Une petite société texane aurait décidé de forer selon une technique nouvelle (le forage horizontal) qui permet d’atteindre des nappes qui sont en très grande profondeur et s’étendent sur de grandes longueurs mais de très faibles épaisseurs, parfois dispersées. Cette technologie sera-t-elle celle de l’avenir énergétique français ? Quels sont ses effets sur l’environnement ?
Dans l’immédiat, c’est la question du gaz de schiste qui est à l’ordre du jour (voir Gaz de schiste : des permis de prospection ont été délivrés en France - 24 février 2011). Des manifestations ont rassemblé des milliers de personnes (voir Mobilisation nationale contre le gaz de schiste en Ardèche (France-Info, 26 février 2011).
Ce 24 mars, à Montpellier, une réunion d’information est organisée par Jeudi de l'écologie 2012 sur « Gaz de Schiste : quels risques, quels recours pour les citoyens et quelles alternatives énergétiques ? »
Dans le n° 39 de La Lettre du Conseil scientifique d’Attac, en mars, on trouve une note d’information rédigée par Claude Pénit, ancien directeur de recherche au CNRS, qui pose le problème énergétique, globalement. En voici des extraits.
Le schiste comme source d'énergie : fausse solution
La ruée vers le gaz et le pétrole de schiste : fausse solution et modèle dépassé.
La mobilisation se développe dans le Sud de la France et dans le Bassin Parisien contre la prospection des hydrocarbures non conventionnels. Dans un contexte marqué par le pic pétrolier, cet engouement pour le gaz de schiste ressemble à la recherche désespérée d’une nouvelle source d’enrichissement des actionnaires des compagnies pétrolières.
Cette fuite en avant doit être refusée, non seulement à cause des risques qu’elle engendre pour les populations des régions concernées, mais aussi parce qu’elle retardera la transition nécessaire vers la sobriété énergétique et le développement des énergies renouvelables. Cette lutte se heurtera à des difficultés, liées la capacité des compagnies en cause à offrir des compensations substantielles aux communes et aux propriétaires des terrains concernés, dans un contexte de paupérisation et de désertification rurales.

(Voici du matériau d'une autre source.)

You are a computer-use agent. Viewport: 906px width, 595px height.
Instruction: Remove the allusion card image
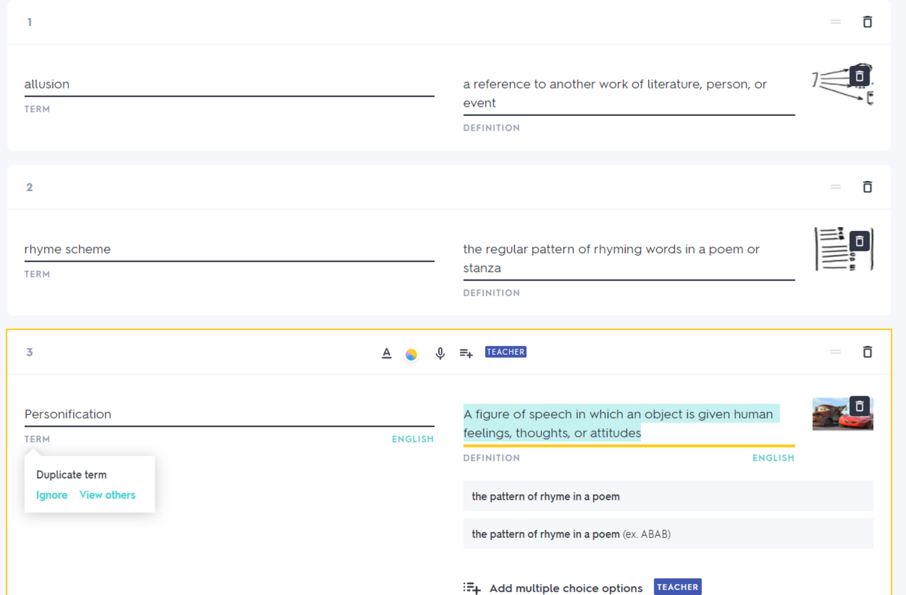click(x=859, y=76)
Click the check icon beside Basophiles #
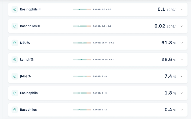The width and height of the screenshot is (191, 119). click(x=15, y=26)
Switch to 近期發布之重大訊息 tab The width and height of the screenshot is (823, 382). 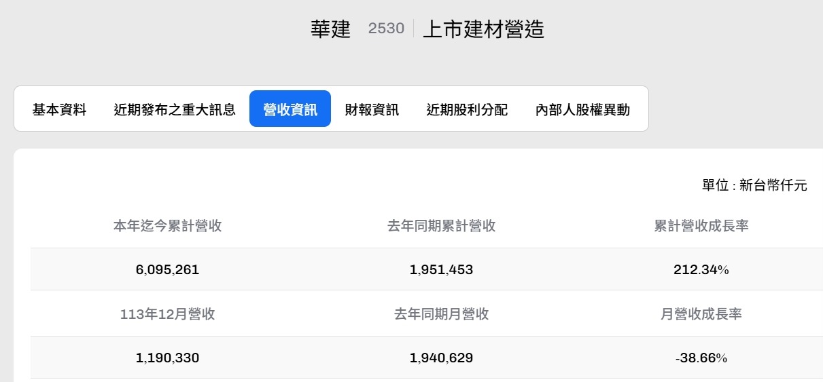click(175, 109)
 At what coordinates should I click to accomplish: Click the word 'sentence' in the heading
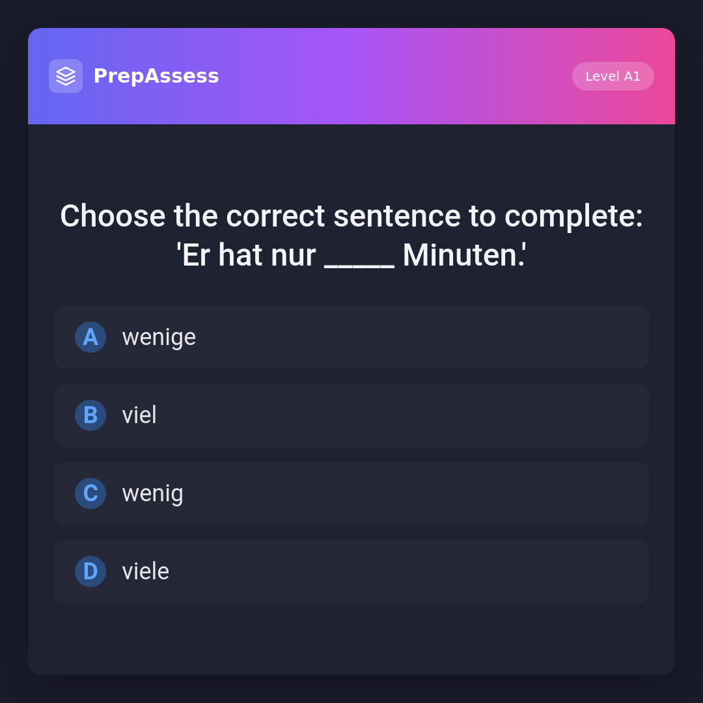pos(396,216)
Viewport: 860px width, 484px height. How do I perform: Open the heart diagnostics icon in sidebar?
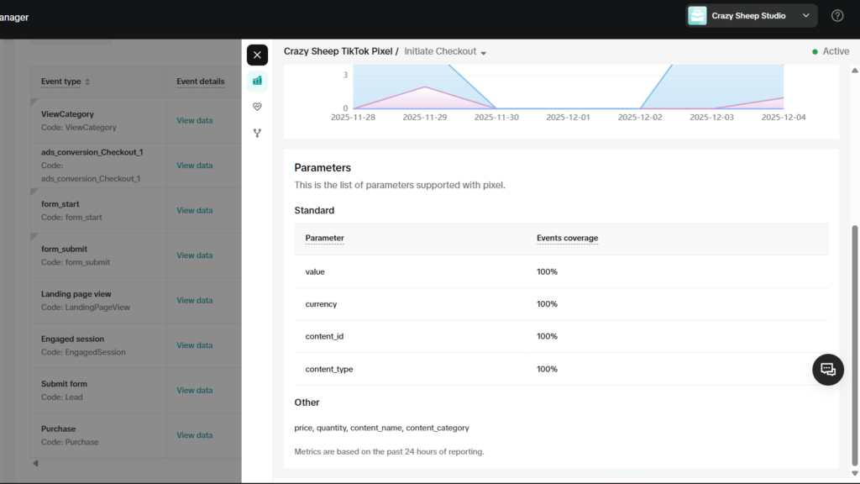(x=257, y=107)
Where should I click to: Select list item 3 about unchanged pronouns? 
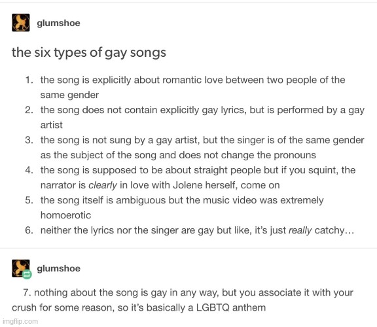tap(195, 147)
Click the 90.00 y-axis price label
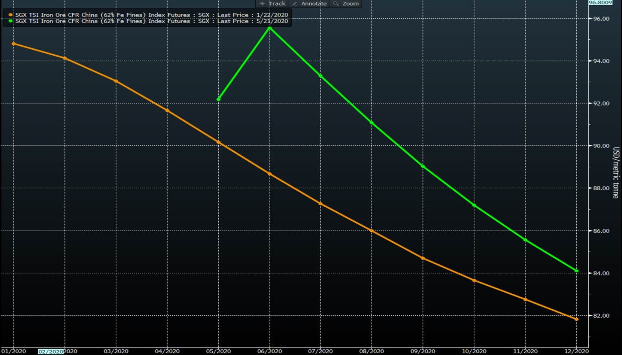This screenshot has width=622, height=355. coord(601,146)
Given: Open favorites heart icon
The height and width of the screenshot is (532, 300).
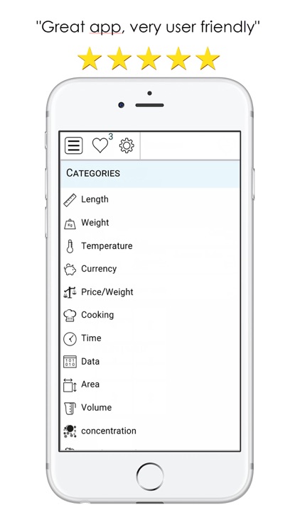Looking at the screenshot, I should (100, 145).
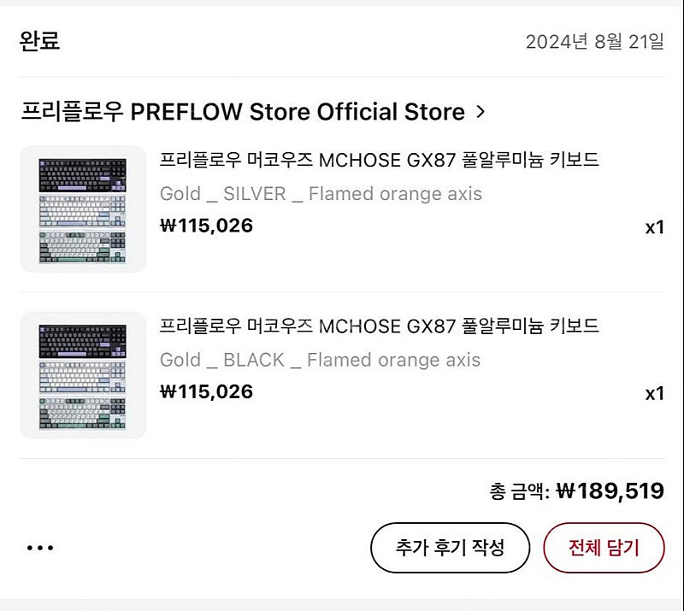Click the x1 quantity of BLACK item
The image size is (684, 611).
654,394
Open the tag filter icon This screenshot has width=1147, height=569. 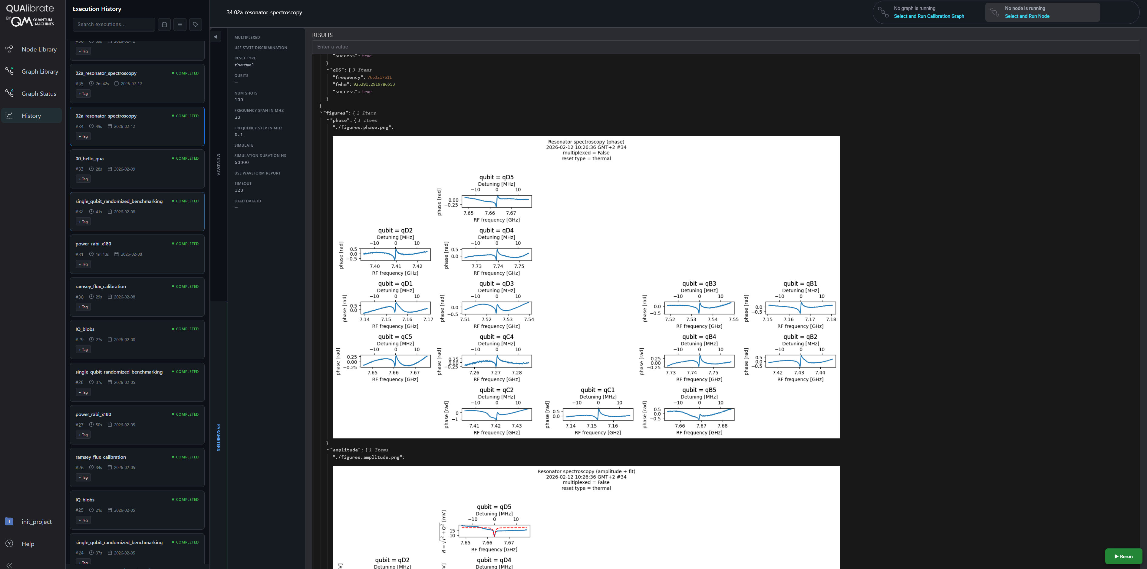[x=195, y=25]

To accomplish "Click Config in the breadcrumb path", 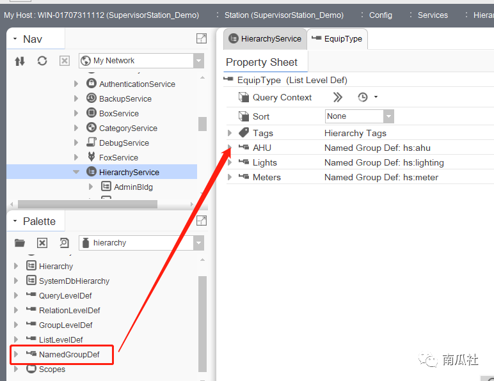I will (x=381, y=15).
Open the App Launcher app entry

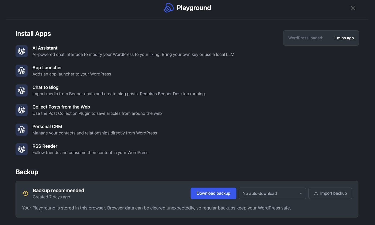click(x=47, y=68)
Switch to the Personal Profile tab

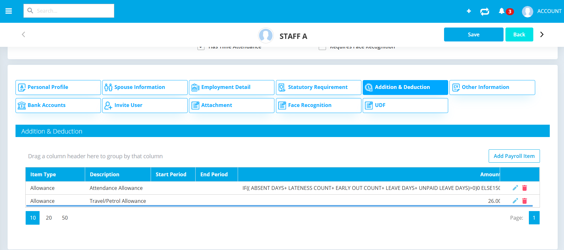coord(58,87)
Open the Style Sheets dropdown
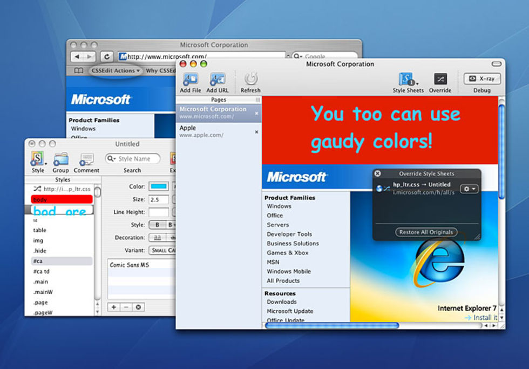Viewport: 529px width, 369px height. [x=408, y=80]
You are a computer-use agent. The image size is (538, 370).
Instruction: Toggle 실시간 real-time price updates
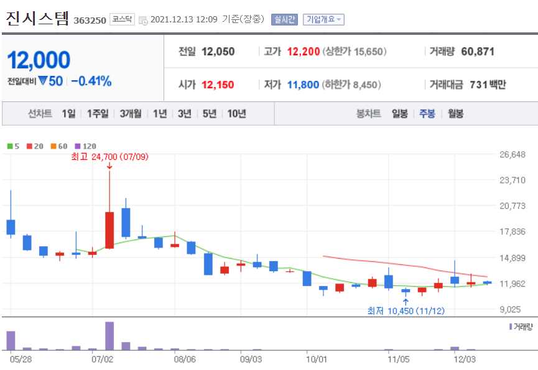284,19
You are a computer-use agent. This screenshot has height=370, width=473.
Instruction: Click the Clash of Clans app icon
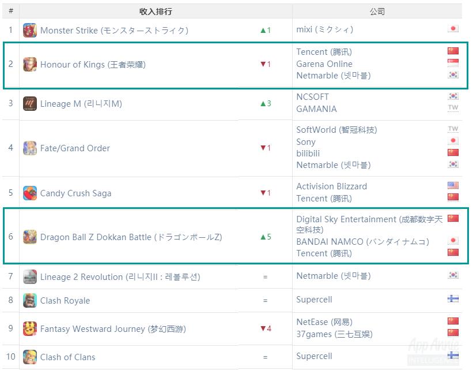30,357
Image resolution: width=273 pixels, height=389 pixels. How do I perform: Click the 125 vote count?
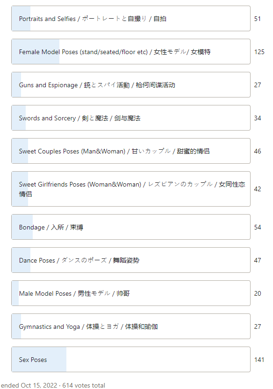tap(259, 52)
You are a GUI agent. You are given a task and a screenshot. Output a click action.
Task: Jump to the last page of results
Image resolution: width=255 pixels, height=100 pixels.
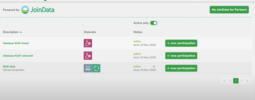point(248,81)
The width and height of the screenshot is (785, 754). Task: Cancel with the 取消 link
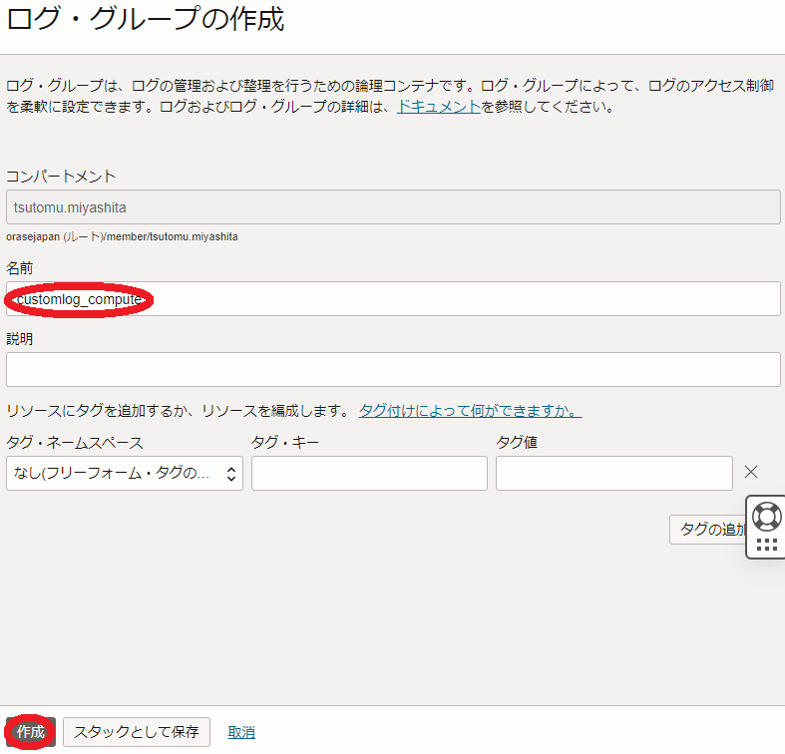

La lutte contre l'exploitation des gaz et huiles de roche mère doit s'insérer dans une problématique globale, qui ne laisse de côté aucun des aspects de la crise écologique actuelle, changement climatique et protection de la ressource en eau d’abord, mais elle doit être aussi liée à la défense des services publics des régions rurales et au maintien de leurs ressources financières.
L'attribution de permis de recherche de gaz de schiste (ou gaz de roche mère) dans de larges zones du Sud de la France (Ardèche, Gard, Hérault, Aveyron et Lozère) en mars et avril 2010, passée inaperçue sur le moment, a déclanché depuis quelques mois la mobilisation des populations concernées. D'autres permis avaient été accordés en 2008 et 2009 pour la recherche d'huiles de schistes dans le Bassin Parisien, en particulier dans la Brie où de modestes gisements de pétrole conventionnel sont exploités depuis les années 1960. Là aussi, des collectifs d'opposants se sont constitués récemment, alors que des forages exploratoires ont commencé en Seine et Marne. De nombreux collectifs se sont constitués comme par exemple en Ardèche et leur coordination nationale est en cours d’organisation, en particulier à partir de la pétition « Gaz de Schiste Non Merci ».
La Ministre de l'écologie vient de décréter la suspension des projets de prospection et l'exploitation des gaz de schiste sur le territoire Français jusqu'aux résultats d'une étude des risques potentiels, attendus en juin 2011. Elle prétend répondre ainsi à l'opposition manifestée par les élus et les populations des régions concernées, en confiant une mission d'expertise au Conseil général de l’industrie, de l’énergie et des technologies (CGIET) et au Conseil général de l’environnement et du développement durable (CGEDD) qui, comme le rappelle Fabrice Nicolino sont respectivement les anciens Corps des Mines et des Ponts et Chaussées. Qu'attendre de ces « experts Mines-Ponts », responsables de la plupart des choix énergétiques et d'aménagement de la France comme le développement autoroutier et le tout nucléaire?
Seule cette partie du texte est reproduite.